As Anjali Kharia sat at the table with her daughter on the evening of April 8, she did not know that this was the last meal they had together.
Kharia has returned home over the hills after a long day working in a tea plantation in the village of Chapatoli in Assam, India. She ate her dinner and went to bed immediately.
He woke up early in the morning at around 3:00 am to hear his 6-year-old daughter Sushmita vomiting violently. Her daughter began to tremble and shake.
This situation continued all night. A few hours later, 37-year-old Kharia panicked when her son and father-in-law also started vomiting:
“Everyone was throwing up at the same time. Then a disastrous, non-stop diarrhea started.”
He noticed that there were people in the entire neighborhood who had similar symptoms during the night.
“It was like a nightmare. Everyone was throwing up, but no one knew why”.
When the sun was bright, he went to the nearest pharmacy. The pharmacist gave him salt water and medicine.
Other patients were taken to hospital by ambulance. He used his last savings to send his father-in-law and son with them:
“I didn’t send my daughter because she was starting to feel better after taking the medicine. I thought she would get better soon.”
Less than 24 hours later, her daughter started vomiting again.
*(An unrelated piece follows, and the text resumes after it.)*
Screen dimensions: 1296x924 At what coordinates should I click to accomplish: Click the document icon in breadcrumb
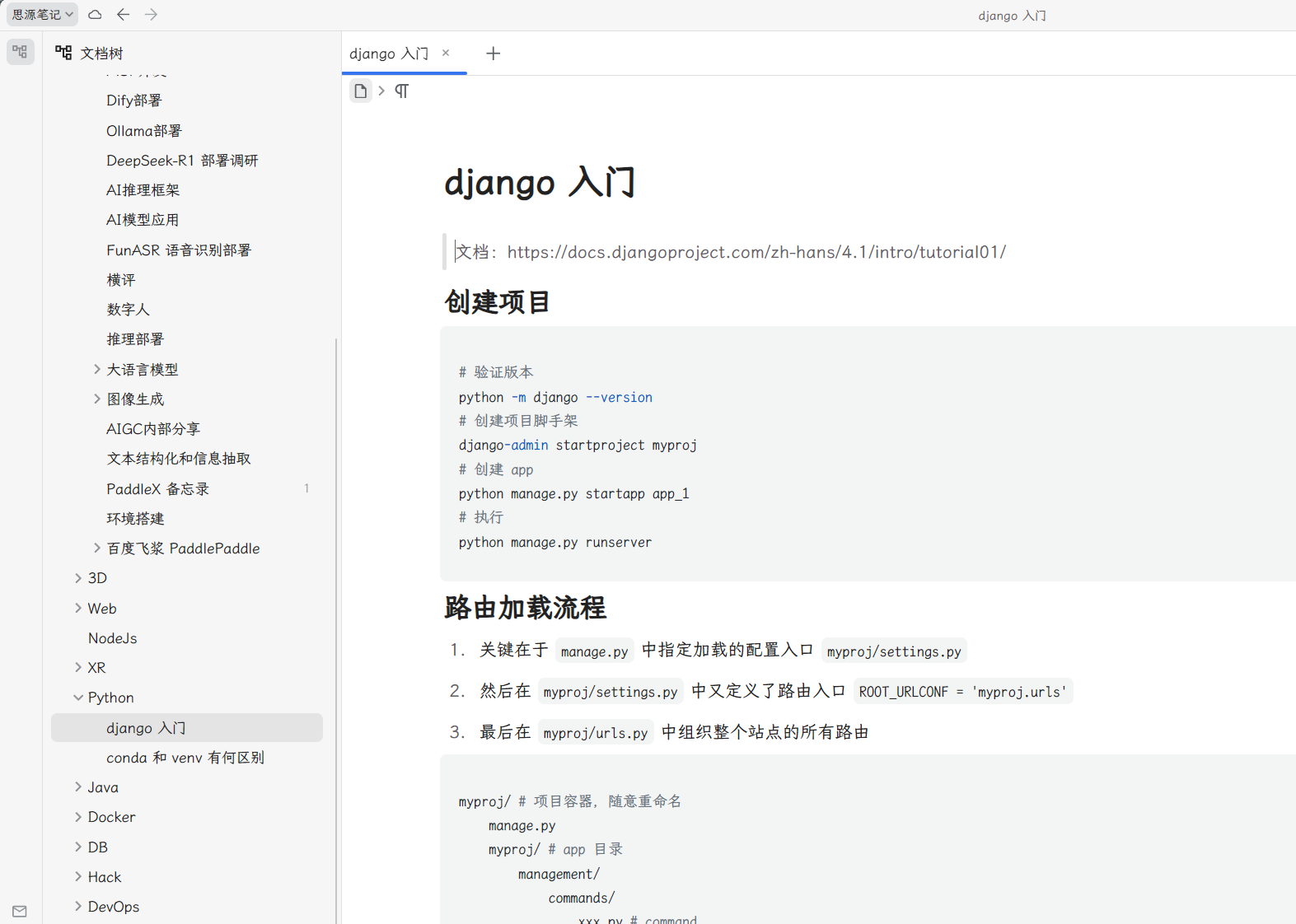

This time there was no money left for the hospital. Sushmita died in her mother’s arms.
Later it turned out that the thing that made everyone sick were the wild mushrooms that Kharia’s father-in-law brought from the forest and distributed to the whole neighborhood.
According to official figures, two more people died from mushroom poisoning, apart from Sushmita. 11 people were hospitalized.
A month later, the village still had not recovered from this tragedy.
“I will never forget that night. I thought no one would be saved,” says 36-year-old Neha Lama, who spent several days in the hospital with her son.
“We’ve been collecting and eating mushrooms for years. How did we know it was poisonous?”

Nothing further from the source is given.